Marijuana is a Schedule I drug, meaning that it is considered to have no medicinal purpose. Heroin and LSD are also Schedule I (interesting tidbit, cocaine is Schedule II drug because it has numbing properties and can be used as a local anesthetic). Research on marijuana or any of its chemicals, such as THC and cannabinol, is very difficult for scientists. It is costly and requires increased scrutiny by the DEA. Furthermore, researchers are limited to government-grown pot from either NIDA or the University of Mississippi, the lone government-sponsored lab the US to grow marijuana. Hence, many potential medications utilizing marijuana-derived compounds are just not making their way down the pike.

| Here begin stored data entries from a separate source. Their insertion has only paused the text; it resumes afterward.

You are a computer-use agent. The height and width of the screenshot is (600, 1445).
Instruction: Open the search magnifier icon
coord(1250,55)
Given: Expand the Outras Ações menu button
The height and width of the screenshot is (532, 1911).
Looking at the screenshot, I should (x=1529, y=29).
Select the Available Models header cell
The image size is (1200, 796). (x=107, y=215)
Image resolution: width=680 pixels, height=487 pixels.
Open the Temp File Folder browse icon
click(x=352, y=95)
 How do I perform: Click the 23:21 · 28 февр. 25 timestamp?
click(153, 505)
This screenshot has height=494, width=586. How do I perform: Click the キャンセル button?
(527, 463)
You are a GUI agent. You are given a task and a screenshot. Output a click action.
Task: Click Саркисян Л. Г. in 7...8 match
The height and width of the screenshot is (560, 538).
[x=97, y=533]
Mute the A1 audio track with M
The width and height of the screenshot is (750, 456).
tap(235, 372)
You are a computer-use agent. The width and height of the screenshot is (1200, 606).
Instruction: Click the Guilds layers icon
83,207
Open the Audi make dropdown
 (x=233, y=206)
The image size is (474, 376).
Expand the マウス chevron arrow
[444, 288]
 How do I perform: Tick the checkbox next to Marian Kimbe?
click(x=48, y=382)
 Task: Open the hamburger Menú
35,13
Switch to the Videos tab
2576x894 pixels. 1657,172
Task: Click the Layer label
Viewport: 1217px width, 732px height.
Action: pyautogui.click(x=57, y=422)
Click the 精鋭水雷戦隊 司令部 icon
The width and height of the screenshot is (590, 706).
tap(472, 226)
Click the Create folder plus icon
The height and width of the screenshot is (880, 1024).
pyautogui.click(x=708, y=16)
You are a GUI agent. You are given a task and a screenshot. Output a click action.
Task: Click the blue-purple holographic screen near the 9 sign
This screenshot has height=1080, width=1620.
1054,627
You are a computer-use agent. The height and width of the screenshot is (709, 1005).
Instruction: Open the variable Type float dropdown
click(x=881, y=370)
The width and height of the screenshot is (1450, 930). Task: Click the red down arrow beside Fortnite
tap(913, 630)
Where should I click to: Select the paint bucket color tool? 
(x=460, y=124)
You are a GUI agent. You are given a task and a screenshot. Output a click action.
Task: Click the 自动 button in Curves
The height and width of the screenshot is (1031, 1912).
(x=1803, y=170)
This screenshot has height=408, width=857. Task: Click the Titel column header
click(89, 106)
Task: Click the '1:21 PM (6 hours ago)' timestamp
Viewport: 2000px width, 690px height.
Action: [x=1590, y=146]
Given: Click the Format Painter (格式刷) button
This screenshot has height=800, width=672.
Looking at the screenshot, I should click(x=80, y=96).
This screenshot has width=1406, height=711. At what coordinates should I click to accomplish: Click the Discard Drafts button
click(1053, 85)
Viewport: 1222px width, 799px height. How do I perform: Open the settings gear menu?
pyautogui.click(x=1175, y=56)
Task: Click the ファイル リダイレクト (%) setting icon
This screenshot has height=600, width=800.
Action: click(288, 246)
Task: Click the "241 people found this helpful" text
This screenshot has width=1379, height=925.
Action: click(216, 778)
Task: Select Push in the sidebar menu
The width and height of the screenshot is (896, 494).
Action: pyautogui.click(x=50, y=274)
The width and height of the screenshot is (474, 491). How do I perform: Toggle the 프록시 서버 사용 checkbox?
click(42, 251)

So what about marijuana itself, does the FDA have an issue with that? The answer is no. The FDA will approve any legitimate drug or botanical that meets its strict criteria for market approval. And just because it’s a plant does not mean that it cannot be approved. In 2004 the FDA finalized its guidelines for botanical drug products. Witchhazel is an example of an approved plant substance.
So when can we see FDA approval of marijuana? Well, if the science supports its efficacy and safety than it has no reason to bar approval. The FDA is not involved in legality issues. The main problem is there are just too many regulations and restrictions for researchers, both academic and commercial, to bother with developing a drug or studying cannabis itself as a medicinal product. The research required by the FDA is very costly and can take up to 20 years. Many developers are hesitant to invest so much time and money on these drugs only to see them fail at the end. The FDA definitely has the mandate to do that.